— Start of DATA —
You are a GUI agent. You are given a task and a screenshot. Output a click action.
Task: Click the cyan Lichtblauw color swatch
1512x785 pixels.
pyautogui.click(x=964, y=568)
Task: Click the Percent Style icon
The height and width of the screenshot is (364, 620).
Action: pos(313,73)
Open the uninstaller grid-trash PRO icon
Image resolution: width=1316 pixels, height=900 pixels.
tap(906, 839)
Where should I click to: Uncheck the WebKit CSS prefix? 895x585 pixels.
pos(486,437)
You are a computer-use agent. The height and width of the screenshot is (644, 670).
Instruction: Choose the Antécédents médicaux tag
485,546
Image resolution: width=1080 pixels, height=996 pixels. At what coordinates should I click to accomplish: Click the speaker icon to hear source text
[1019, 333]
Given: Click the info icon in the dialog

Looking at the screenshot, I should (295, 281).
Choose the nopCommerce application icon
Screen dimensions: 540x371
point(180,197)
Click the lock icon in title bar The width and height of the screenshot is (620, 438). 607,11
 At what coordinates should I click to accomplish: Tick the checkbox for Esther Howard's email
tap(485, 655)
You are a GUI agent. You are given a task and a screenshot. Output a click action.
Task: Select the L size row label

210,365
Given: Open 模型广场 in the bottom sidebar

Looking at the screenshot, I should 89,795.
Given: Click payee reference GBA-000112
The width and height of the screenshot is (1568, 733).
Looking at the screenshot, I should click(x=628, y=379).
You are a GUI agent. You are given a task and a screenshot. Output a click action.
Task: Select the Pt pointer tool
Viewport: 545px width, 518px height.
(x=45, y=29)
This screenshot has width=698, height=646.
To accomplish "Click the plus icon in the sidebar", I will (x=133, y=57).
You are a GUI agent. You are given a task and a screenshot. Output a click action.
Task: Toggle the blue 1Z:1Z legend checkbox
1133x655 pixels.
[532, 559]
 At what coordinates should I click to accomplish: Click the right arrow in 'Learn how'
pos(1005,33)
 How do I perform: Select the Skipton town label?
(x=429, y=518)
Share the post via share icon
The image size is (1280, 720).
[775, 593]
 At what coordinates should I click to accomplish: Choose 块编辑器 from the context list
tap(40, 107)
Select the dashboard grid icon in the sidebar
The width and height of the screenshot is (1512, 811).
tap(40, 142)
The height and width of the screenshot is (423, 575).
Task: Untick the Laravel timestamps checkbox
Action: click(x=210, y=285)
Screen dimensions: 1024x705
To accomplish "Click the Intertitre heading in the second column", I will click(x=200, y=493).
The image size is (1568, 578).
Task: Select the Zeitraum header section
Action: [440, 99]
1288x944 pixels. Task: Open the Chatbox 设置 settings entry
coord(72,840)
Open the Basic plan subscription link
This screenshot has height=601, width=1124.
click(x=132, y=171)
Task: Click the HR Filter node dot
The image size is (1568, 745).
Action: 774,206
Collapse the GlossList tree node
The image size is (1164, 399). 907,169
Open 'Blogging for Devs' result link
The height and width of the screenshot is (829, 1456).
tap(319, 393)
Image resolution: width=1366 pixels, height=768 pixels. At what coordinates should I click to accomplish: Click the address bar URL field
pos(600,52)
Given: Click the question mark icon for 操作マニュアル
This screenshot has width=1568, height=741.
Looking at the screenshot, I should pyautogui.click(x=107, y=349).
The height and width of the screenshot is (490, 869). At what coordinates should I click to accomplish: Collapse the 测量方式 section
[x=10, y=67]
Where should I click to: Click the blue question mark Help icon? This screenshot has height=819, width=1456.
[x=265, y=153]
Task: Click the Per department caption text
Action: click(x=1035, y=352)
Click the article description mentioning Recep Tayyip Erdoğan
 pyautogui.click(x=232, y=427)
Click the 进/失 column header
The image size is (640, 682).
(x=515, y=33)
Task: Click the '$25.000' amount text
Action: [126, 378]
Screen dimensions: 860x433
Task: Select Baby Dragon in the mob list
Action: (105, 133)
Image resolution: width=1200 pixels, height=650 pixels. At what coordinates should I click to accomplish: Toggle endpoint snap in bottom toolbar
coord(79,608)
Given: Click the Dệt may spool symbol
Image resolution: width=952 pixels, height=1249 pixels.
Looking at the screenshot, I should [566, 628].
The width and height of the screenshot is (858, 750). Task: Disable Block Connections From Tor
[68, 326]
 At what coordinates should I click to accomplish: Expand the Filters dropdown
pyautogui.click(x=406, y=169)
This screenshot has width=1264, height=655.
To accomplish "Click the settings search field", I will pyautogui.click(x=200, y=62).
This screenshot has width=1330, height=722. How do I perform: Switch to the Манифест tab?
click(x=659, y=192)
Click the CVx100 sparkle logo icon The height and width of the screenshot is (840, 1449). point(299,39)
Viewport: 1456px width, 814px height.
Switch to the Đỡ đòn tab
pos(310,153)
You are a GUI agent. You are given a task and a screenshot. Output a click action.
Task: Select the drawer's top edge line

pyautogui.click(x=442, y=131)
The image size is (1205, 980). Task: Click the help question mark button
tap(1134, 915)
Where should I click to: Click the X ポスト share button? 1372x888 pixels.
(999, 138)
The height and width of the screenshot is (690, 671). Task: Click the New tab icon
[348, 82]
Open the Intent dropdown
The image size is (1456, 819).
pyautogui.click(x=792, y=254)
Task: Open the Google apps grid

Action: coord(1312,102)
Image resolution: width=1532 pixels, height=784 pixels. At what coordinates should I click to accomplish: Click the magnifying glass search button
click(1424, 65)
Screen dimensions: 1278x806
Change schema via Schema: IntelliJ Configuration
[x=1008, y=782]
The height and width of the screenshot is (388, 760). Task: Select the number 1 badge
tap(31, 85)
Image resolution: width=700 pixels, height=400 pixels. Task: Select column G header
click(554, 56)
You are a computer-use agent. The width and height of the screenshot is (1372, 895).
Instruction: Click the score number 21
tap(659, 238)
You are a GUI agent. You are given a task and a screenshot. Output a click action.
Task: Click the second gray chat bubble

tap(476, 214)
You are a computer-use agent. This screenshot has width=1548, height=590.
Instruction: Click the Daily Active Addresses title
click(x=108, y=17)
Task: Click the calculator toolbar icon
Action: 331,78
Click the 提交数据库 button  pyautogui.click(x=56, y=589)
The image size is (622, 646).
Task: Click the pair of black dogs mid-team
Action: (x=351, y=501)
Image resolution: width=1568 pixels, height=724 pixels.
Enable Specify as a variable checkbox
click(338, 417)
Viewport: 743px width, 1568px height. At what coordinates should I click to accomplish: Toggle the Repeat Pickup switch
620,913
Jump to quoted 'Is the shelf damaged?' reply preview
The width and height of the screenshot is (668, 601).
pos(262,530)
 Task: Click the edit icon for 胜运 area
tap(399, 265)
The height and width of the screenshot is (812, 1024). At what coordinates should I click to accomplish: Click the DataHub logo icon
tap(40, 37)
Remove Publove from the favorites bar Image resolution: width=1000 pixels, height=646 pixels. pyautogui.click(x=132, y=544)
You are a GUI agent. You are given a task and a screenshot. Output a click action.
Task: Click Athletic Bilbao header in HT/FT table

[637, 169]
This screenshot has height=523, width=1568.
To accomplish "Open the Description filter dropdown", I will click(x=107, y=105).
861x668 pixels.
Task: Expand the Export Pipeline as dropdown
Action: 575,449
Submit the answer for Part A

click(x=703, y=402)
— End of DATA —
* _AIM OF THE TASK_:
Reproduce the listing above verbatim, line for line.

* _FINAL RESULT_:
You are a GUI agent. You are given a task and a screenshot. Output a click action.
Task: Click the cyan Lichtblauw color swatch
1512x785 pixels.
pyautogui.click(x=964, y=568)
Task: Click the Percent Style icon
The height and width of the screenshot is (364, 620).
Action: pos(313,73)
Open the uninstaller grid-trash PRO icon
Image resolution: width=1316 pixels, height=900 pixels.
tap(906, 839)
Where should I click to: Uncheck the WebKit CSS prefix? 895x585 pixels.
pos(486,437)
You are a computer-use agent. The height and width of the screenshot is (644, 670).
Instruction: Choose the Antécédents médicaux tag
485,546
Image resolution: width=1080 pixels, height=996 pixels. At what coordinates should I click to accomplish: Click the speaker icon to hear source text
[1019, 333]
Given: Click the info icon in the dialog

Looking at the screenshot, I should (295, 281).
Choose the nopCommerce application icon
Screen dimensions: 540x371
point(180,197)
Click the lock icon in title bar The width and height of the screenshot is (620, 438). 607,11
 At what coordinates should I click to accomplish: Tick the checkbox for Esther Howard's email
tap(485, 655)
You are a GUI agent. You are given a task and a screenshot. Output a click action.
Task: Select the L size row label

210,365
Given: Open 模型广场 in the bottom sidebar

Looking at the screenshot, I should 89,795.
Given: Click payee reference GBA-000112
The width and height of the screenshot is (1568, 733).
Looking at the screenshot, I should click(x=628, y=379).
You are a GUI agent. You are given a task and a screenshot. Output a click action.
Task: Select the Pt pointer tool
Viewport: 545px width, 518px height.
(x=45, y=29)
This screenshot has width=698, height=646.
To accomplish "Click the plus icon in the sidebar", I will (x=133, y=57).
You are a GUI agent. You are given a task and a screenshot. Output a click action.
Task: Toggle the blue 1Z:1Z legend checkbox
1133x655 pixels.
[532, 559]
 At what coordinates should I click to accomplish: Click the right arrow in 'Learn how'
pos(1005,33)
 How do I perform: Select the Skipton town label?
(x=429, y=518)
Share the post via share icon
The image size is (1280, 720).
[775, 593]
 At what coordinates should I click to accomplish: Choose 块编辑器 from the context list
tap(40, 107)
Select the dashboard grid icon in the sidebar
The width and height of the screenshot is (1512, 811).
tap(40, 142)
The height and width of the screenshot is (423, 575).
Task: Untick the Laravel timestamps checkbox
Action: click(x=210, y=285)
Screen dimensions: 1024x705
To accomplish "Click the Intertitre heading in the second column", I will click(x=200, y=493).
The image size is (1568, 578).
Task: Select the Zeitraum header section
Action: [440, 99]
1288x944 pixels. Task: Open the Chatbox 设置 settings entry
coord(72,840)
Open the Basic plan subscription link
This screenshot has height=601, width=1124.
click(x=132, y=171)
Task: Click the HR Filter node dot
The image size is (1568, 745).
Action: 774,206
Collapse the GlossList tree node
The image size is (1164, 399). 907,169
Open 'Blogging for Devs' result link
The height and width of the screenshot is (829, 1456).
tap(319, 393)
Image resolution: width=1366 pixels, height=768 pixels. At what coordinates should I click to accomplish: Click the address bar URL field
pos(600,52)
Given: Click the question mark icon for 操作マニュアル
This screenshot has width=1568, height=741.
Looking at the screenshot, I should pyautogui.click(x=107, y=349).
The height and width of the screenshot is (490, 869). At what coordinates should I click to accomplish: Collapse the 测量方式 section
[x=10, y=67]
Where should I click to: Click the blue question mark Help icon? This screenshot has height=819, width=1456.
[x=265, y=153]
Task: Click the Per department caption text
Action: click(x=1035, y=352)
Click the article description mentioning Recep Tayyip Erdoğan
 pyautogui.click(x=232, y=427)
Click the 进/失 column header
The image size is (640, 682).
(x=515, y=33)
Task: Click the '$25.000' amount text
Action: [126, 378]
Screen dimensions: 860x433
Task: Select Baby Dragon in the mob list
Action: (105, 133)
Image resolution: width=1200 pixels, height=650 pixels. At what coordinates should I click to accomplish: Toggle endpoint snap in bottom toolbar
coord(79,608)
Given: Click the Dệt may spool symbol
Image resolution: width=952 pixels, height=1249 pixels.
Looking at the screenshot, I should [566, 628].
The width and height of the screenshot is (858, 750). Task: Disable Block Connections From Tor
[68, 326]
 At what coordinates should I click to accomplish: Expand the Filters dropdown
pyautogui.click(x=406, y=169)
This screenshot has width=1264, height=655.
To accomplish "Click the settings search field", I will pyautogui.click(x=200, y=62).
This screenshot has width=1330, height=722. How do I perform: Switch to the Манифест tab?
click(x=659, y=192)
Click the CVx100 sparkle logo icon The height and width of the screenshot is (840, 1449). point(299,39)
Viewport: 1456px width, 814px height.
Switch to the Đỡ đòn tab
pos(310,153)
You are a GUI agent. You are given a task and a screenshot. Output a click action.
Task: Select the drawer's top edge line

pyautogui.click(x=442, y=131)
The image size is (1205, 980). Task: Click the help question mark button
tap(1134, 915)
Where should I click to: Click the X ポスト share button? 1372x888 pixels.
(999, 138)
The height and width of the screenshot is (690, 671). Task: Click the New tab icon
[348, 82]
Open the Intent dropdown
The image size is (1456, 819).
pyautogui.click(x=792, y=254)
Task: Open the Google apps grid

Action: coord(1312,102)
Image resolution: width=1532 pixels, height=784 pixels. At what coordinates should I click to accomplish: Click the magnifying glass search button
click(1424, 65)
Screen dimensions: 1278x806
Change schema via Schema: IntelliJ Configuration
[x=1008, y=782]
The height and width of the screenshot is (388, 760). Task: Select the number 1 badge
tap(31, 85)
Image resolution: width=700 pixels, height=400 pixels. Task: Select column G header
click(554, 56)
You are a computer-use agent. The width and height of the screenshot is (1372, 895).
Instruction: Click the score number 21
tap(659, 238)
You are a GUI agent. You are given a task and a screenshot. Output a click action.
Task: Click the second gray chat bubble

tap(476, 214)
You are a computer-use agent. This screenshot has width=1548, height=590.
Instruction: Click the Daily Active Addresses title
click(x=108, y=17)
Task: Click the calculator toolbar icon
Action: 331,78
Click the 提交数据库 button  pyautogui.click(x=56, y=589)
The image size is (622, 646).
Task: Click the pair of black dogs mid-team
Action: (x=351, y=501)
Image resolution: width=1568 pixels, height=724 pixels.
Enable Specify as a variable checkbox
click(338, 417)
Viewport: 743px width, 1568px height. At what coordinates should I click to accomplish: Toggle the Repeat Pickup switch
620,913
Jump to quoted 'Is the shelf damaged?' reply preview
The width and height of the screenshot is (668, 601).
pos(262,530)
 Task: Click the edit icon for 胜运 area
tap(399, 265)
The height and width of the screenshot is (812, 1024). At what coordinates should I click to accomplish: Click the DataHub logo icon
tap(40, 37)
Remove Publove from the favorites bar Image resolution: width=1000 pixels, height=646 pixels. pyautogui.click(x=132, y=544)
You are a GUI agent. You are given a task and a screenshot. Output a click action.
Task: Click Athletic Bilbao header in HT/FT table

[637, 169]
This screenshot has height=523, width=1568.
To accomplish "Open the Description filter dropdown", I will click(x=107, y=105).
861x668 pixels.
Task: Expand the Export Pipeline as dropdown
Action: 575,449
Submit the answer for Part A

click(x=703, y=402)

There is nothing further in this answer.